Michaela laughs at the idea. "My music has been called everything from folk, new age, and world beat to alternative, pop, and even ambient electronic," she says with her lovely Scottish lilt. "Of course, I don't really care what people call it, so long as they listen. I love it when people come to me after a performance and tell me that my music made them smile, or even that it made them cry!"

Her lyrics mix the insight of the gritty and raw contemporary urban acoustic singer/songwriter with the mystic history of her Scottish homeland. Her songs speak of the longing for meaning and the sacred, the pain of loss, the joy of romantic love, and even the sometimes destructive power of sex. She's a latter-day bard with a piano instead of a harp.

When Michaela sings, you'll hear of makers and holy men, of fairytales and the death of innocence, of ticking time bombs and fallen angels, and of virgin goddesses weeping for lost lovers immortalized in the stars.

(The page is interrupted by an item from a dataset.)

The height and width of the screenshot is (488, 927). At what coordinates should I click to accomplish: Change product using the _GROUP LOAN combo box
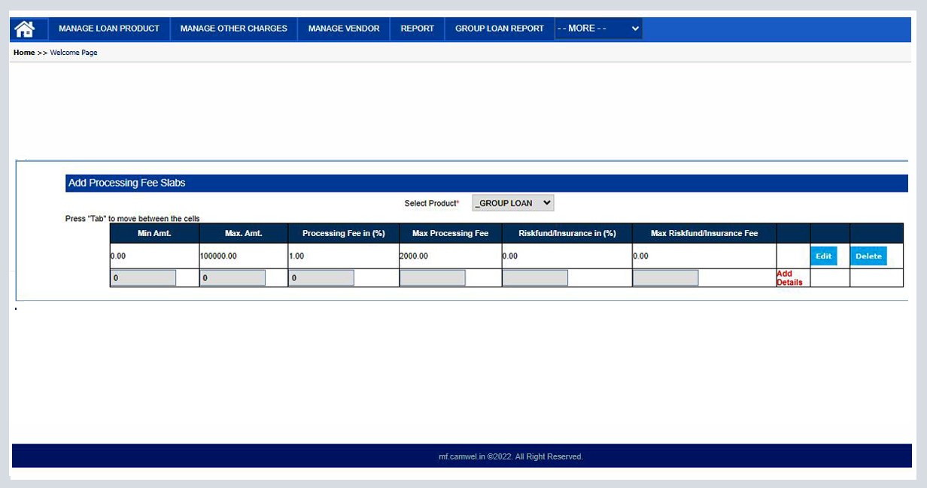click(x=512, y=202)
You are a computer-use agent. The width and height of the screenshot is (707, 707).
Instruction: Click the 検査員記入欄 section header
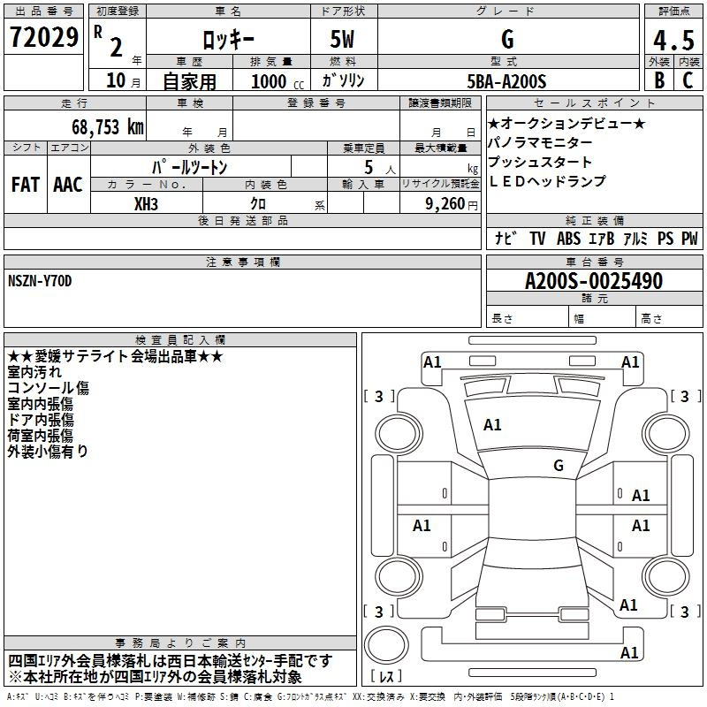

Most of all, Michaela's music is about an intense and even shocking journey within-a sometimes desperate quest for love, for meaning, and for healing. You see, there is a mythic core at the heart of her songs. Her music explores the primal, beautiful, and sometimes brutal archetypes that make up the patterns of legends and fairy tales as surely as they haunt the attics of our unconscious and give shape to our dreams.

Mythology and the universal archetypes of the collective unconscious give Michaela's music depth and resonance that strikes audiences on a level that often surprises them. "In mythological literature, the emphasis is often on the destructive powers of sexual attraction and the weakness, or unexpected heroism, of humans in contrast to the great and terrifying powers of nature and the gods," she explains.

"Rich with symbolism, the motifs in myth unleash our collective history and give us the keys to the labyrinths of our deepest psychic reality. Those are power ideas that I want to explore with my music. After all, mythological heroes struggled with the same complexities that torment the human spirit today, didn't they?

"Despite social and geographic dividers, mythology is universal. It has always remained mysteriously consistent, nation to nation and culture to culture. Unlocking these collective inner patterns reassures us that we aren't-and never have been-alone," Michaela says.

Myth and magic, meaning and archetype, love and loss, spirit and the sultry headiness of sex. When Michaela Foster Marsh plays, it is a form of prayer, sacred, sultry, and seductive. She sings the songs of the soul.